Auslöser war eine Yen-Aufwertung infolge offizieller Maßnahmen und geldpolitischer Signale. Japans Finanzministerin Satsuki Katayama erklärte, die Behörden hätten am Freitag eine seltene bilaterale Devisenintervention gemeinsam mit den USA durchgeführt, um die Yen-Schwäche zu bremsen; US-Finanzminister Scott Bessent ergänzte, Washington könne sich an weiteren koordinierten Schritten beteiligen, falls ungeordnete Bewegungen anhalten. Die Bank of Japan (BoJ) behielt bei ihrer Sitzung Ende Juli eine restriktive Grundtendenz bei und signalisierte Bereitschaft, die Finanzierungskosten weiter anzuheben. Der AUD gab hingegen nach, da die Märkte ihre Erwartungen an eine unmittelbar bevorstehende RBA-Zinserhöhung zurücknahmen und nachdem der RatingDog-Einkaufsmanagerindex (PMI) für das verarbeitende Gewerbe in China enttäuschte. In Australien stieg die jährliche Kerninflation zwar von 3,5% auf 3,6%, blieb damit jedoch unter der Konsensschätzung von 3,7% und ging mit schwächerer Gesamtinflation einher – nach drei RBA-Zinsschritten in diesem Jahr; zudem nahmen Spekulationen über eine mögliche BoJ-Erhöhung um 25 Basispunkte bereits im September zu.
Bärische Handelsstrategien auf AUD/JPY
Wir empfehlen Derivatehändlern, unverzüglich auf bärische Strategien im AUD/JPY-Cross umzuschwenken, da das Paar unter die wichtige psychologische Unterstützung bei 110,00 fällt. Koordinierte Interventionen lösen historisch häufig eine massive, mehrwöchige Rückabwicklung von Carry Trades aus – ähnlich wie beim Yen-Schub 2024, als die japanische Währung innerhalb weniger Wochen gegenüber ihren wichtigsten Peers um mehr als 10% zulegte. Der Kauf von aus dem Geld liegenden AUD/JPY-Put-Optionen mit Verfall im September 2026 ermöglicht es, diese beschleunigte Abwärtsdynamik bei klar definiertem Risiko zu nutzen.

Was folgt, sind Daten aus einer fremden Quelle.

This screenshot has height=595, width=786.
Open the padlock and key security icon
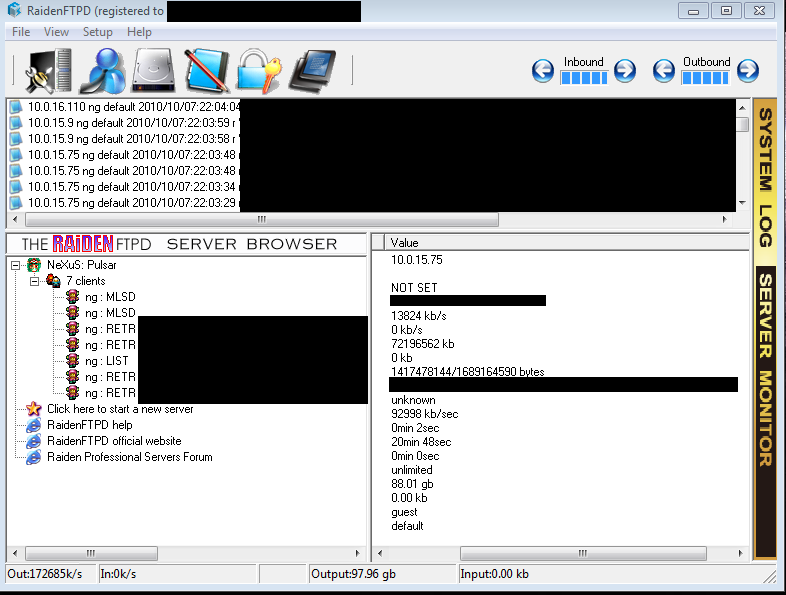(258, 70)
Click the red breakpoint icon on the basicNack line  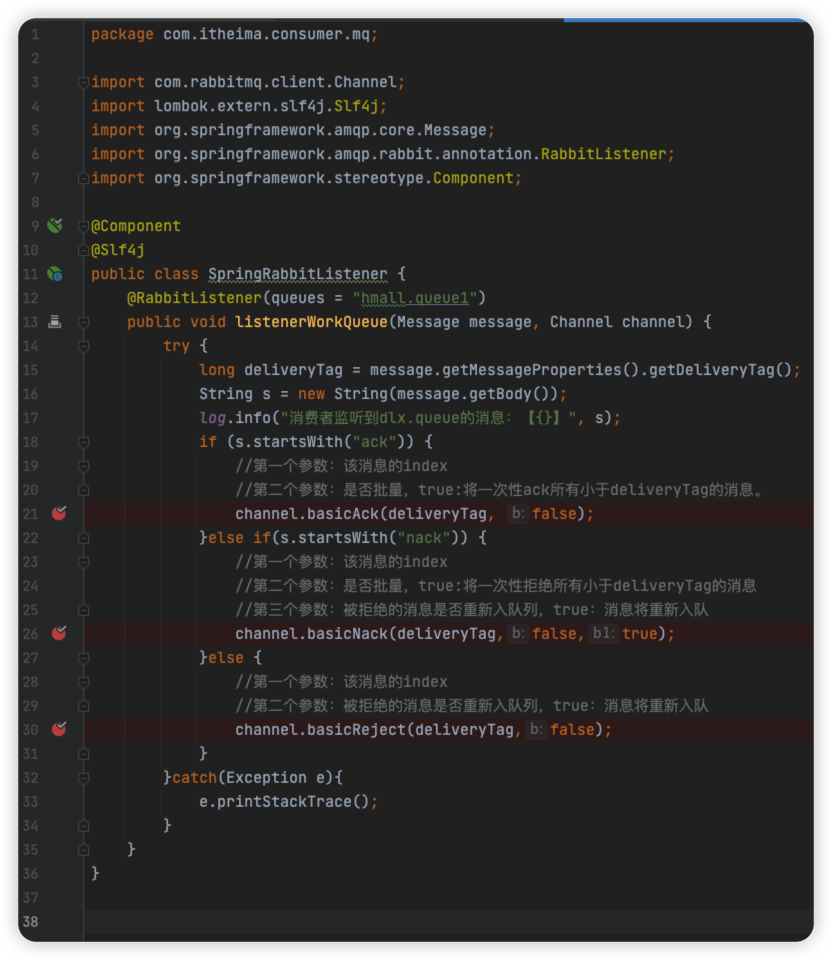(59, 633)
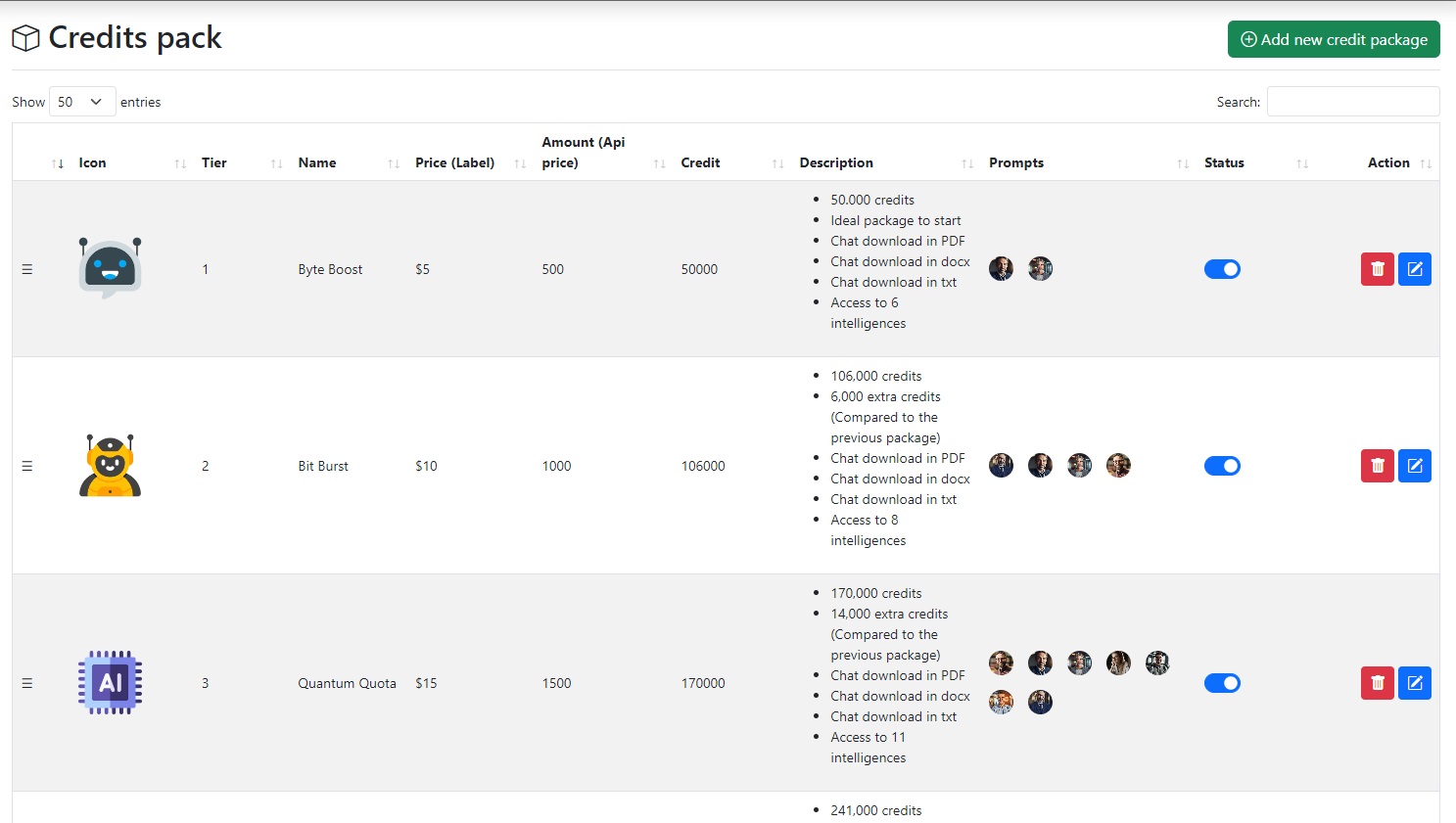The image size is (1456, 823).
Task: Click the trash icon for Bit Burst
Action: (1377, 466)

Die gemeinsame Initiative der US- und japanischen Behörden erhöht das Tail-Risk für Carry-Trade-Käufer deutlich, insbesondere da die implizite Volatilität bei Yen-Paaren anzieht. Da die BoJ auf eine Zinserhöhung um 25 Basispunkte im September 2026 hindeutet, schrumpft das Zinsdifferenzial, das zuvor den Australischen Dollar begünstigte, zunehmend. Diese steigende Volatilität lässt sich über Bear-Put-Spreads ausnutzen, die sowohl von fallenden Kassakursen als auch von erhöhten Optionsprämien profitieren.
Auswirkungen nachlassender australischer Inflation und China-Abkühlung
Auf der anderen Seite des Währungspaares signalisiert die nachlassende Inflation in Australien – mit einem Kern-CPI von 3,6% gegenüber erwarteten 3,7% –, dass die Reserve Bank of Australia mit hoher Wahrscheinlichkeit keine weiteren Zinserhöhungen vornehmen wird. Hinzu kommt, dass die Abschwächung der chinesischen Industrieproduktion die Exportaussichten Australiens direkt belastet und den Australischen Dollar zusätzlich drückt. Wir sind der Ansicht, dass Short-Positionen in AUD/JPY-Futures oder der Verkauf von Call-Spreads oberhalb des Widerstands bei 111,20 in den kommenden Wochen ein besonders attraktives Chance-Risiko-Verhältnis bieten.